By Cheryl Brown Wattley

Cheryl Brown Wattley

It was only a single page per curiam opinion issued by the United States Supreme Court in Ada Lois Sipuel v. Board of Regents.1 The pronouncement of Sipuel’s rights were contained in a single paragraph:

The petitioner is entitled to secure legal education afforded by a state institution. To this time, it has been denied her although during the same period many white applicants have been afforded legal education by the State. The State must provide it for her in conformity with the equal protection clause of the Fourteenth Amendment and provide it as soon as it does for applicants of any other group.

It was a deliberately crafted order that avoided any constitutional pronouncement ending segregation in graduate education. It was an order that gave the state of Oklahoma sufficient ambiguity and opportunity to go through the pretextual motions of establishing a law school within just days that could be farcically heralded as “substantially equal” to the then 40-year-old University of Oklahoma College of Law. It was an order that caused the legal battle to gain Ada Lois Sipuel admission to the OU College of Law [hereinafter OU law school] to continue for yet another year and a half.2

At the same time, it was a ruling that reached beyond the territorial boundaries of Oklahoma and touched all states with segregated graduate education programs. It was an edict that furthered the disintegration of the fiction of separate but equal education and helped to pave the precedential pathway to Brown v. Board of Education. It crushed states’ arguments that African American citizens desiring to pursue graduate studies had to give advance notice to allow the state time to create a separate educational institution. It denied states of the evasive and obstructionist tactic of pleading for time to fund and establish alternate educational offerings for its African American citizens.

OU Rally | Photo courtesy of the Oklahoma Historical Society

The Supreme Court’s frustration with state antics and delays was foretold by the questions posed to the attorneys representing Oklahoma in the oral argument before the Supreme Court. Maurice Merrill, acting dean of the OU law school and one of the state’s attorneys, was immediately asked questions. Justice Robert Jackson began:

"The state has known for two years she wanted to go to law school. What steps has the state taken? […] Not one step. We are one of 17 states with a public policy of segregation. We feel Miss Sipuel is not willing to recognize that policy.” Justice Jackson’s response, “a scorching rejoinder, […] ‘[w]hy should she be required to abide by anything more than a white person? Why should she be called upon to waive her constitutional rights?”3

“What if the Board of Regents decided to set up a separate law school for black students, what type of legal education would that provide?” Merrill provided his opinion that such a school would be more like studying in the lawyer’s office. The faculty would most likely not be very  large. It would certainly be different from the education at the University of Oklahoma law school. … “If we were to issue an order that [Miss Sipuel] be admitted to the law school this coming semester, can the state do that, will the state do that?” Merrill, as the attorney for the state and as the acting dean of the law school, answered simply “yes.”4

Based upon the representations made at oral argument, the Supreme Court could have expected its order would cause Sipuel’s immediate admission to the OU law school. Just weeks earlier, Oklahoma officials had declined to establish a separate law school because funding was not available.  That decision was made despite the impending Supreme Court argument and the express opinion of counsel that such a step would improve the state’s position before the Supreme Court.5Based upon that position, the only way for the state to provide Sipuel with a legal education “as soon as” it was afforded to white citizens would require her admission to the OU law school.
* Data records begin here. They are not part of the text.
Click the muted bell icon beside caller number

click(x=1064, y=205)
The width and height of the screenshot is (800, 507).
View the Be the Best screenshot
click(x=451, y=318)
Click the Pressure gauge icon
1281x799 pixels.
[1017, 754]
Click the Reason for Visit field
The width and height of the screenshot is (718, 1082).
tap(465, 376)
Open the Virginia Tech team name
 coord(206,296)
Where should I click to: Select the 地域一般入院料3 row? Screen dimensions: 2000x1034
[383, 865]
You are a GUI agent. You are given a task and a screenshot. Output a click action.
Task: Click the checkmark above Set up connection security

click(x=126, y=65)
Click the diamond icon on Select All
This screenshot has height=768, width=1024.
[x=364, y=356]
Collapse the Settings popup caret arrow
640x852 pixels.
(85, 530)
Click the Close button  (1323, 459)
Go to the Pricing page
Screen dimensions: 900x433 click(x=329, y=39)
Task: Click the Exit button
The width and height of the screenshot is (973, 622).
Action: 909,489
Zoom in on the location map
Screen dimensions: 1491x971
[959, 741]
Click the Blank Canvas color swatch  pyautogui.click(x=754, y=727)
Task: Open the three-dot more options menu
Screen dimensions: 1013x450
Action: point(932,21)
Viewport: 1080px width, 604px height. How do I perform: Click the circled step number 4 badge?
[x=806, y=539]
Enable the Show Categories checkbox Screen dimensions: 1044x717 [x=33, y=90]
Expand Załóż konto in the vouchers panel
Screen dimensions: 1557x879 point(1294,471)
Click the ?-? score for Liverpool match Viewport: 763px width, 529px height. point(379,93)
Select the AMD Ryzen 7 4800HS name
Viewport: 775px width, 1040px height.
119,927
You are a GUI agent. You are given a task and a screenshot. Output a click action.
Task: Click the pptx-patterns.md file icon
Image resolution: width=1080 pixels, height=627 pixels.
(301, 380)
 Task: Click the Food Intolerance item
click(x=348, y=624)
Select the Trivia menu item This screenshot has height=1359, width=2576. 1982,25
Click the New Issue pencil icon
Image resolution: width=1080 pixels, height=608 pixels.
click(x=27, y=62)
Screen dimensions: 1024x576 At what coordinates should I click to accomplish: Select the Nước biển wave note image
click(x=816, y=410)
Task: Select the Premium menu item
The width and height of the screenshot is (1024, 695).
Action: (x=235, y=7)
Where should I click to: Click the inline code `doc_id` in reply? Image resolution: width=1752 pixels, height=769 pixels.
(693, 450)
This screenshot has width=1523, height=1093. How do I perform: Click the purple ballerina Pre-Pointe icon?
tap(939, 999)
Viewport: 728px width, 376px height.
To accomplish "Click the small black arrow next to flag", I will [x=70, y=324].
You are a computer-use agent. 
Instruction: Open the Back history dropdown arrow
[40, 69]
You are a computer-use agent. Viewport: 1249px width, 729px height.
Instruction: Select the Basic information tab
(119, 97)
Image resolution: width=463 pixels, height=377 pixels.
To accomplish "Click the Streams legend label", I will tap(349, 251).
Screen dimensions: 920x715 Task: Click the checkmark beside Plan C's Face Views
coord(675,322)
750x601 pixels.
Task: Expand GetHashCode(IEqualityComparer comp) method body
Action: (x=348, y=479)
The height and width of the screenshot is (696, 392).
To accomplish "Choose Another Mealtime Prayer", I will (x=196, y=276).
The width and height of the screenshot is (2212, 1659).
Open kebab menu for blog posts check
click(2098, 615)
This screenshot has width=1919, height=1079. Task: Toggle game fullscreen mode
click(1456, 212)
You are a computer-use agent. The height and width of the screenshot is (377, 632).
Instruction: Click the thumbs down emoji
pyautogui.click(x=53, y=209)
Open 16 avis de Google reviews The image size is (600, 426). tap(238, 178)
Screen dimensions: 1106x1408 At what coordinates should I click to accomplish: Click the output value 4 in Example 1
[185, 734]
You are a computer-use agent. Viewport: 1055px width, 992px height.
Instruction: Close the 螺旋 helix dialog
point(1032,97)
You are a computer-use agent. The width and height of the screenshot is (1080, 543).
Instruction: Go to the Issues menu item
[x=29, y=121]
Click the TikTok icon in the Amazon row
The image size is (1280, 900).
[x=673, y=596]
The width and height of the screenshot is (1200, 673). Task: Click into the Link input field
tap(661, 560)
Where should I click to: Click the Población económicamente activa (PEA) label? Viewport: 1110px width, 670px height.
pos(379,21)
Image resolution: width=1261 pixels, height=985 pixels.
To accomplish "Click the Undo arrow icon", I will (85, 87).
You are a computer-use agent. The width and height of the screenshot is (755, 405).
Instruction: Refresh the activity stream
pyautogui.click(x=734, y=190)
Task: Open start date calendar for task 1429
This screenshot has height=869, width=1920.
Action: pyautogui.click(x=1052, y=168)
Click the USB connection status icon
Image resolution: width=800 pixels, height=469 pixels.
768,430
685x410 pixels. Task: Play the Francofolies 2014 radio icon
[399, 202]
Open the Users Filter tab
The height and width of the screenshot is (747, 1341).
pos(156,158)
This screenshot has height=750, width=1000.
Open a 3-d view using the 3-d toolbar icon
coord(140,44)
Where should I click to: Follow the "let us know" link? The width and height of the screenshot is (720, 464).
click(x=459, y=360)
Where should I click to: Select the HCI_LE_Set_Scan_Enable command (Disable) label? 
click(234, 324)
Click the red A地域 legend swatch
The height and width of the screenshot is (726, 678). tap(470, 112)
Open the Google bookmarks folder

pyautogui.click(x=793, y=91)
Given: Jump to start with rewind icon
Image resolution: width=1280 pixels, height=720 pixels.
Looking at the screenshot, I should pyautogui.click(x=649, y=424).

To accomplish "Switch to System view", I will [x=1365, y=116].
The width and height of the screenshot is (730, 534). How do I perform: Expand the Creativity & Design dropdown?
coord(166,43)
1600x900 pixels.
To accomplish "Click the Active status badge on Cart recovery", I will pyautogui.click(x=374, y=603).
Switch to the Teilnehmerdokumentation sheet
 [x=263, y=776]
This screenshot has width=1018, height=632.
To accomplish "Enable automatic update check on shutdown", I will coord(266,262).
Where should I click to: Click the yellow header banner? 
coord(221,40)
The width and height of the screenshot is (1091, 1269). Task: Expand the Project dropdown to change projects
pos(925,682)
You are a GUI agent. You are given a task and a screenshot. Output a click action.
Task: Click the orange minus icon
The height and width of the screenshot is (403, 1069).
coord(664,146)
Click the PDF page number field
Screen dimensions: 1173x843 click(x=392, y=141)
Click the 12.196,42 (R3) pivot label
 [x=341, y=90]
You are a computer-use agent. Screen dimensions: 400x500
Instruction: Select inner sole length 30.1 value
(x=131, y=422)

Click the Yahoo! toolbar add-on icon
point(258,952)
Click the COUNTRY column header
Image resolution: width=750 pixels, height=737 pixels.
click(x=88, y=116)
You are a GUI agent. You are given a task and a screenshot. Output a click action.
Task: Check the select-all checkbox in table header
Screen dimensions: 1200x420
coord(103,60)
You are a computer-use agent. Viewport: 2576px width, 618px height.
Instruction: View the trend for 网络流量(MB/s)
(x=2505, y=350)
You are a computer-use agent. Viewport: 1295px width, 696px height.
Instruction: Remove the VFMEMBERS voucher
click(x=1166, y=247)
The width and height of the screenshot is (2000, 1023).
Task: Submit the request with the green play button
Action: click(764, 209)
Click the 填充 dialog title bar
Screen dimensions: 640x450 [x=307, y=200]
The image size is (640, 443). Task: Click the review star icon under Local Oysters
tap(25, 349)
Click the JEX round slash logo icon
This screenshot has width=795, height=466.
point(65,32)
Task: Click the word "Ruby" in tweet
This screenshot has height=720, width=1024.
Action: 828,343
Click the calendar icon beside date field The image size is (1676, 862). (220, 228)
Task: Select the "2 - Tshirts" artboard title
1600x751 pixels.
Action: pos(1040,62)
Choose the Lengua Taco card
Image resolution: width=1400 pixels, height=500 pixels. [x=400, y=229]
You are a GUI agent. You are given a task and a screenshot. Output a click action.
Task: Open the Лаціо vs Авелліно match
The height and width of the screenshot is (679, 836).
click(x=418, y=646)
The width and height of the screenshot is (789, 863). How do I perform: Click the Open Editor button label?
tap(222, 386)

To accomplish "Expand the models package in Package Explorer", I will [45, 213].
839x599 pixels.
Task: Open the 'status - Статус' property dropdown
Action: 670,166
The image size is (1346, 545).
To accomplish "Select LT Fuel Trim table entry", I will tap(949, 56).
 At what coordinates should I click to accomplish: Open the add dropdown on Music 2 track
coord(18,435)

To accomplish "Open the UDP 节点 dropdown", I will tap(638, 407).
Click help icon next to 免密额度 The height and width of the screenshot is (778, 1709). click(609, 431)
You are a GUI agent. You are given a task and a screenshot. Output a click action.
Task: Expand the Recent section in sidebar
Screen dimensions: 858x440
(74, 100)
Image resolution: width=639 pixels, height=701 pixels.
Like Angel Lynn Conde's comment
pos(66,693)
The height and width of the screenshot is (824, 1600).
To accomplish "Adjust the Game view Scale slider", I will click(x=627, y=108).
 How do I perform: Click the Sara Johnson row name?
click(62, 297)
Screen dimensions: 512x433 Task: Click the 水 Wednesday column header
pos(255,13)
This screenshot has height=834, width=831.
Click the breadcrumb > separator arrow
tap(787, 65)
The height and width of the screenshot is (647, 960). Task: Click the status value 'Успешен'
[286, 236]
Instead, the Oklahoma State Regents for Higher Education passed a resolution on Jan. 19, 1948, that established the Langston School of Law and declared that it “shall be substantially equal to the course of study” at the OU law school.6 Predictably, when white students started classes at OU just a mere seven days later, on Jan. 26, 1948, Sipuel was again denied admission. This time, however, the denial was based upon the assertion that a “substantially equal law school” now existed for African American students: Langston School of Law.

The Langston School of Law consisted of three rooms rented in the state Capitol, including a classroom that was a converted storage closet. Resolutions were passed adopting the OU law school bulletin and course descriptions. An agreement was made that Langston Law School students would be allowed access to the state Capitol law library. A part-time dean and two part-time professors had been hastily hired.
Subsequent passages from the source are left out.